Mt. Rose and Sky Tavern connected by a chairlift, circa 1958. The “Snow Shoe Lodge” is near the base of present-day Sky Tavern, and the “Lower Lift” crosses the highway up to the base of the present-day Slides section of Mt. Rose.

Mt. Rose broke off from the lower-mountain area by the time it opened as a separate entity in 1964. The lower-mountain became a non-profit, volunteer-run, learn-to-ski center called Sky Tavern, which continues to operate today:

The larger ski area’s modern-day footprint was, for several decades, two separate ski areas – one on the Slide Peak terrain and another in Mt. Rose proper:

Mt. Rose circa 1968. Curiously, The Slides - which did not officially open at modern Mt. Rose until 2004, are labelled as runs on this map (E).
The Slide Mountain side of Mt. Rose is a completely separate, independent ski area in this circa 1970 trailmap.

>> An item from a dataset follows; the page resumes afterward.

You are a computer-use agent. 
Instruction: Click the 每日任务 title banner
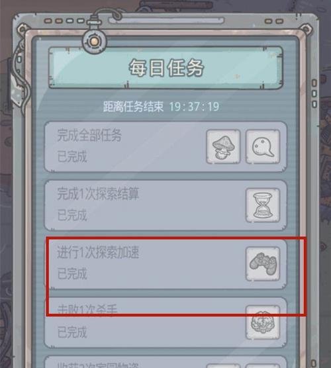[166, 68]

They combined in the late ‘80s:

Mt. Rose circa 1990.

Then, in 2004, The Chutes opened, giving us the Mt. Rose we can ski today:

Mt. Rose, circa 2004, complete with superhero CHUTES graphics.

On Ober Mountain

Gavrilets began his career at Tennessee’s only ski area, which sits above Gatlinburg. You can access it via tram from downtown, or you can drive up. It’s a tiny place, but still has a respectable 600-foot vertical drop. It’s an Indy Pass partner. Here’s a trailmap:

On Peak Resorts and the Peak Pass

Gavrilets spent a good part of his career at Peak Resorts, which Vail purchased in whole in 2019. Here’s what their portfolio looked like at its height. The New York, Vermont, New Hampshire, and Pennsylvania ski areas were included on the Peak Pass outright. You could ski the Midwest ski areas with the pass, but it was one of those “stop by the customer service desk to get a ticket” deals.

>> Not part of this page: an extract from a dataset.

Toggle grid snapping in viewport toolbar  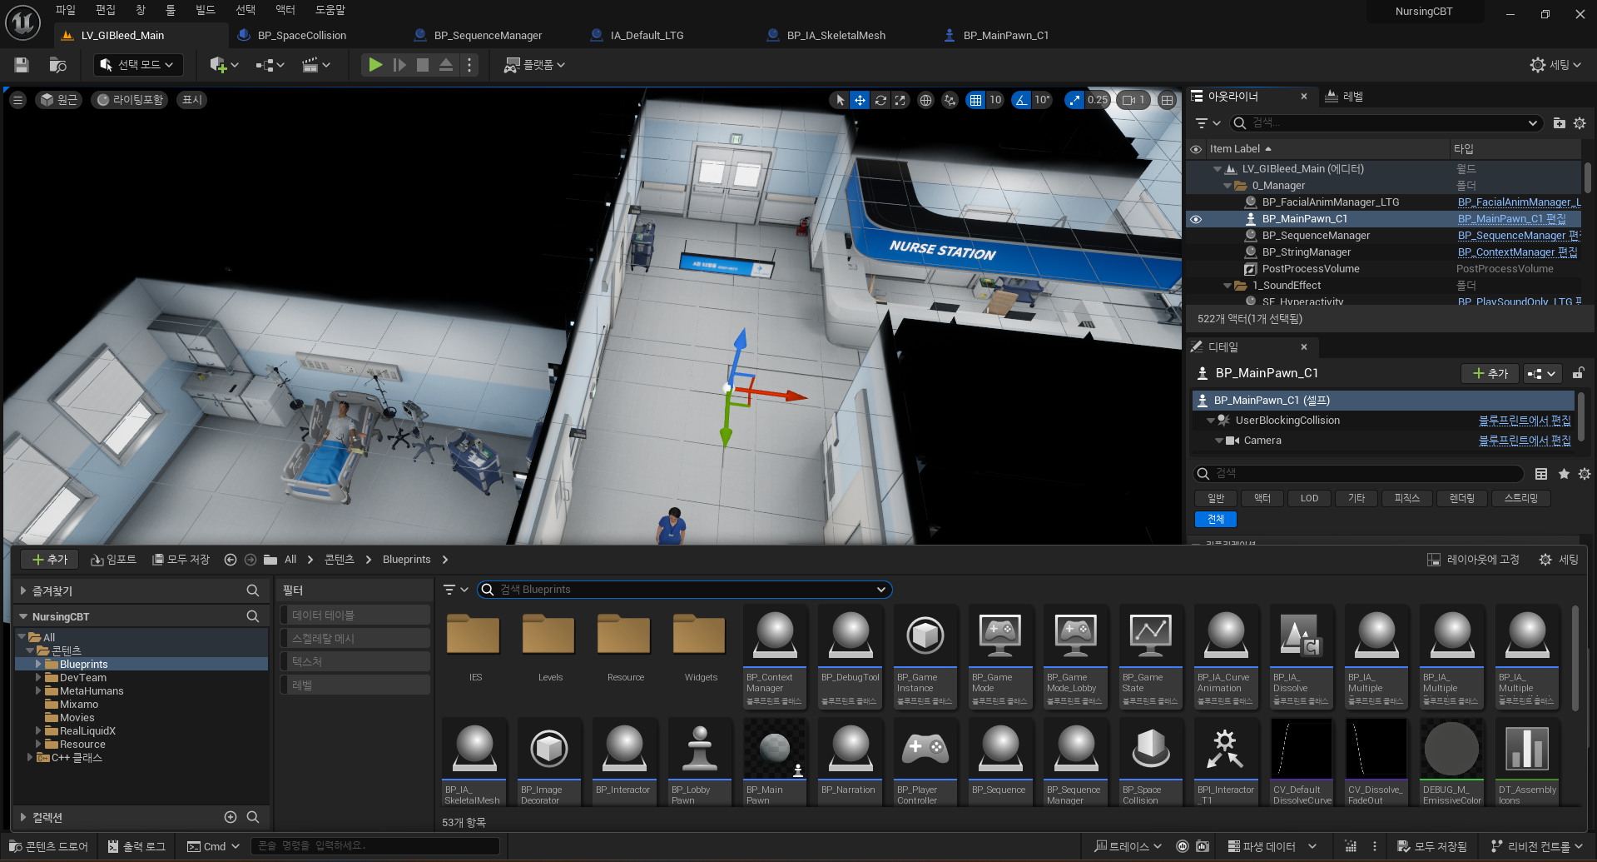[975, 100]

On the Attitash Summit Triple

Gavrilets spent a good part of his tenure at Attitash making the case to Vail that the company needed to upgrade the Summit Triple. This past summer, the company finally did it, putting a high-speed quad in its place. That lift is scheduled to open soon, and I went into great detail on the project with Attitash General Manager Brandon Swartz at the 6:12 mark of our recent podcast conversation:

Listen to the Attitash pod

On the density of Lake Tahoe skiing

The Tahoe region may have the densest concentration of ski areas in America, with 16 lift-served Alpine ski areas circling the lake. Here’s a statistical breakdown of each:

On Mt. Rose’s history site

Mt. Rose recently re-vamped the resort history page of its website. Check it out.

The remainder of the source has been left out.